The Internal Troops are the paramilitary gendarmerie law enforcement agency and the reserve forces of the Mongolian Armed Forces. It serves as a riot police and a special purpose unit that guards important government buildings such as the Mongolian National Broadcaster and Altan-Ölgii National Cemetery. The Internal Troops in its current form was established in February 2014.

==Border police==
The General Authority for Border Protection, commonly known as the Border Police or the Border Guard performs policing duties at Mongolian border checkpoints and conducts vehicle inspections crossing the border. It also does bag checks at Buyant-Ukhaa International Airport and New Ulaanbaatar International Airport like the American Transportation Security Administration (TSA).
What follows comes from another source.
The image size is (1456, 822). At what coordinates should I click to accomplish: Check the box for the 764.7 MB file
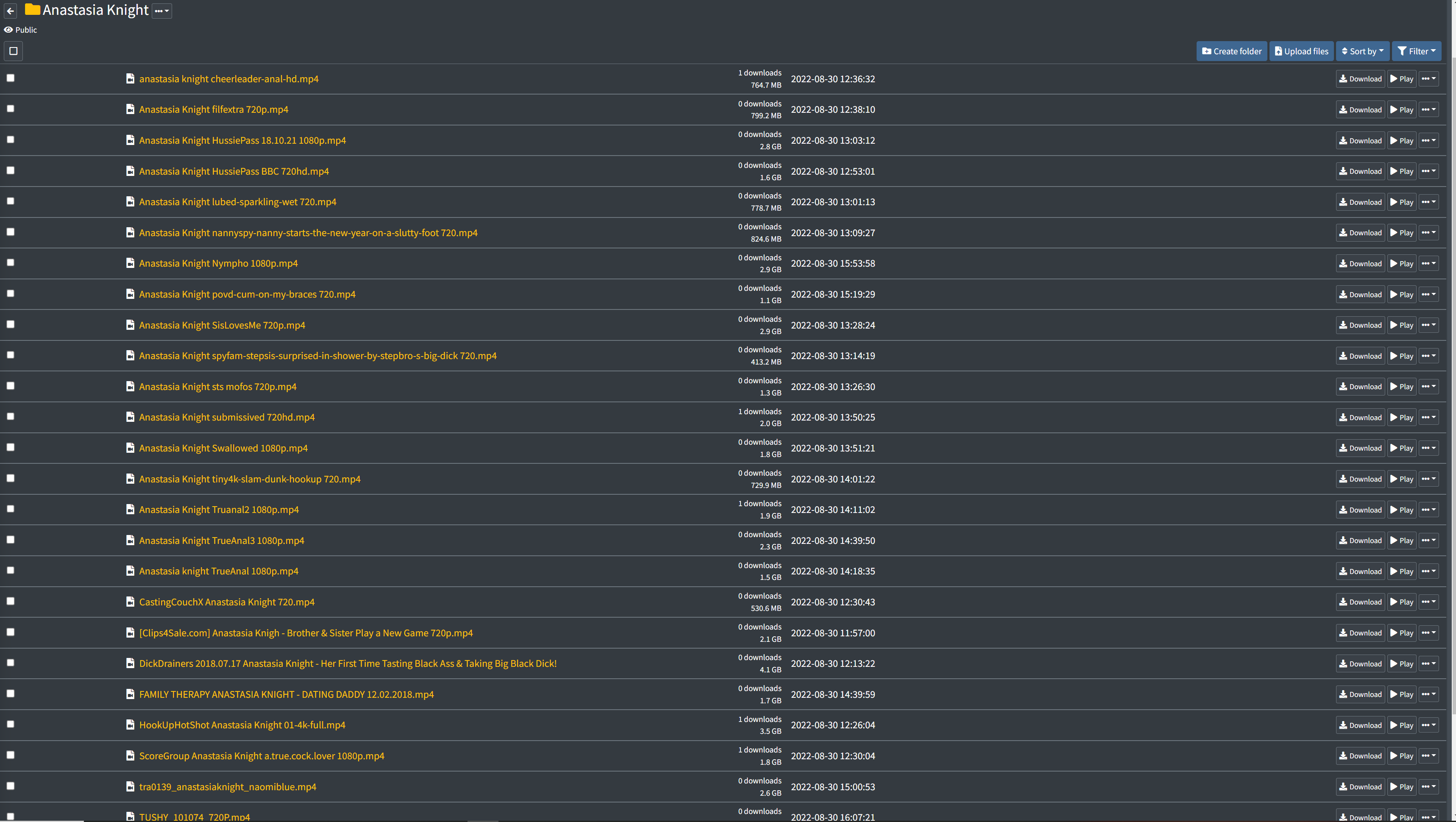pos(10,78)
Other militarized border guard forces are subordinated to the Main Directorate of Border Defense of the Ministry of Defense.

==Duties==
The mandate of police is to implement state policy on crime fighting and maintaining public order, to carry out police duties throughout Mongolia and manage services provided at local level, to develop policy on firearms (shooting techniques, special equipment, and associated needs) and on human resources, training and methods for improving knowledge and skills, protecting the rights and legal interests of police officers, organizing police work in keeping with Mongolia’s Constitution, to inform the President of Mongolia, the Head of the Parliament, the Prime Minister and government members about emerging crime trends, methods for fighting crime and public order issues and to make suggestions as to how to most effectively address them and to develop relations with national and international organizations.